Of course, a bigger question is whether we as consumers actually need that couple minutes of time savings, and at what cost? It feels like something of a cliché solution to a first-world problem dreamt up by founder Jeff Bezos, one that could eliminate jobs and not even solve a real problem for most people who aren’t extremely strapped for time.

Amazon at least says that its cashierless Whole Foods locations will hire a comparable amount of staff, who will spend time doing other work like helping customers. For now at least.
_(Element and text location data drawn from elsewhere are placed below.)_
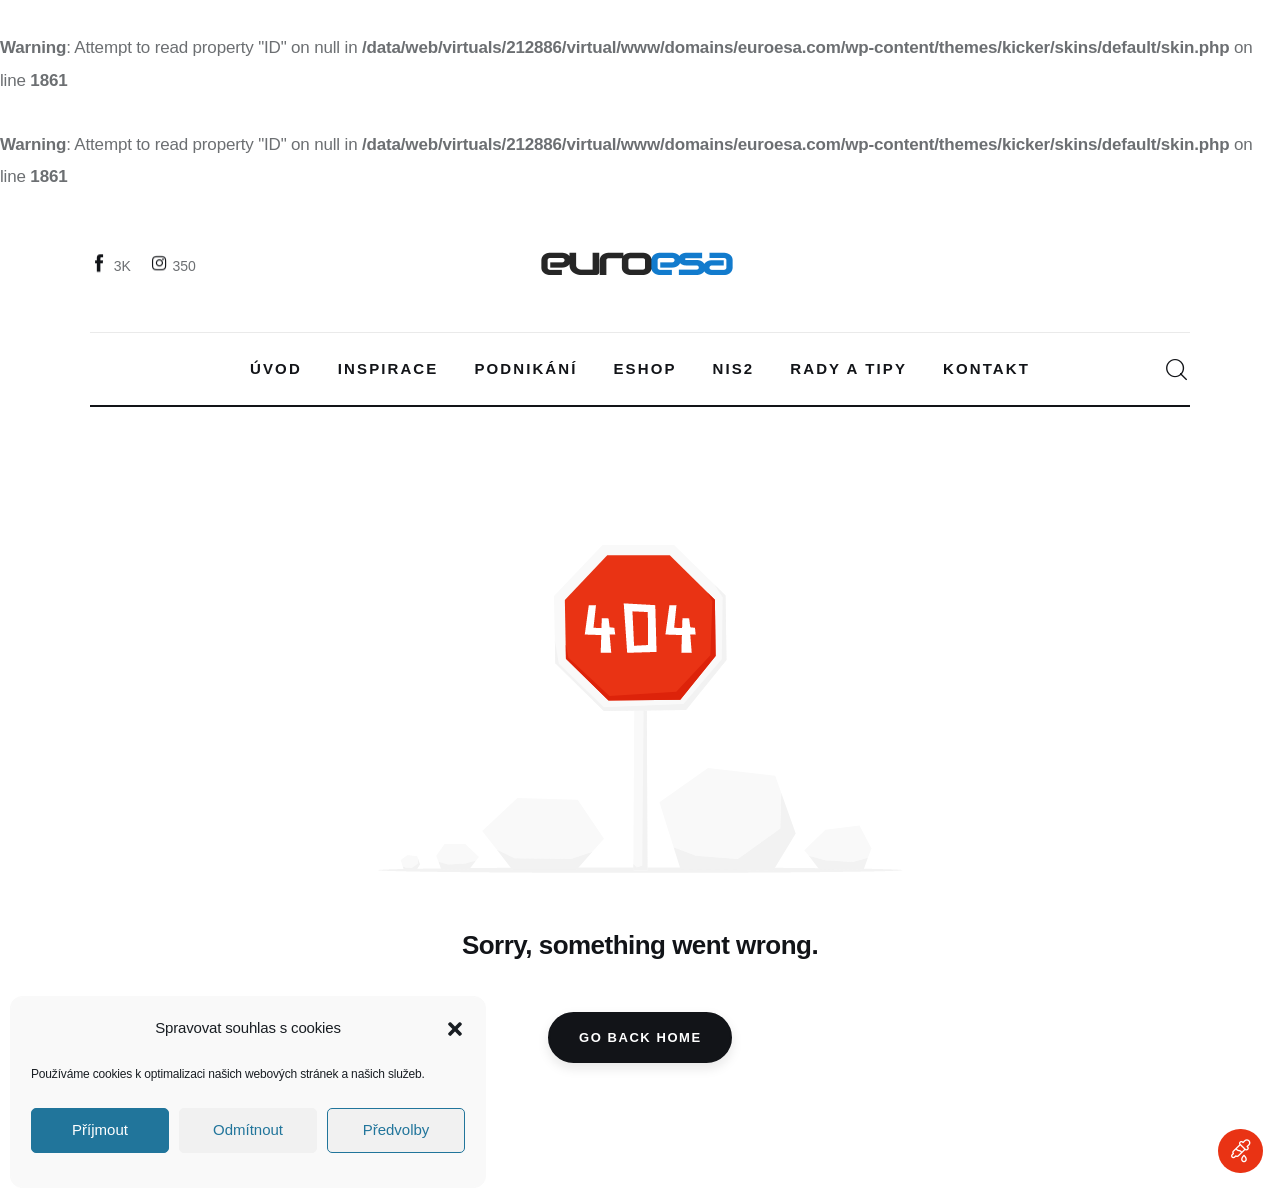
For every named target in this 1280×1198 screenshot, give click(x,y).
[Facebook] (113, 265)
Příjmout (100, 1129)
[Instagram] (175, 265)
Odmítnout (248, 1129)
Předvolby (396, 1129)
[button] (455, 1029)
Grocery market — The common wisdom is that Amazon wants to sell everything, but the grocery sector is perhaps the one retail sector that it has yet failed to dominate. The market is huge, however, at over $700 billion annually. And groceries are something people buy frequently, more so than random goods on Amazon. If it nails grocery, consumers would turn to Amazon for all their needs and it can continue to dominate through size and efficiency.

Cashierless tech can theoretically help Amazon stand out in grocery by promoting its “customer obsession” and giving it useful data to feed its optimized supply chain. The company also makes a lot of money today through advertising, which the data could support to keep costs down for customers.

Besides its own stores, Amazon is also licensing its technology to other companies who might want to offer a smooth checkout experience. It’s probably not going to ever have the same dominance in the grocery sector that it has in e-commerce, but licensing to smaller, local chains could be a fresh pillar of revenue for it, much like Amazon Web Services which started out as a side hustle for the retail giant but is now one of the dominant players in the sector and a massive revenue driver for its parent company.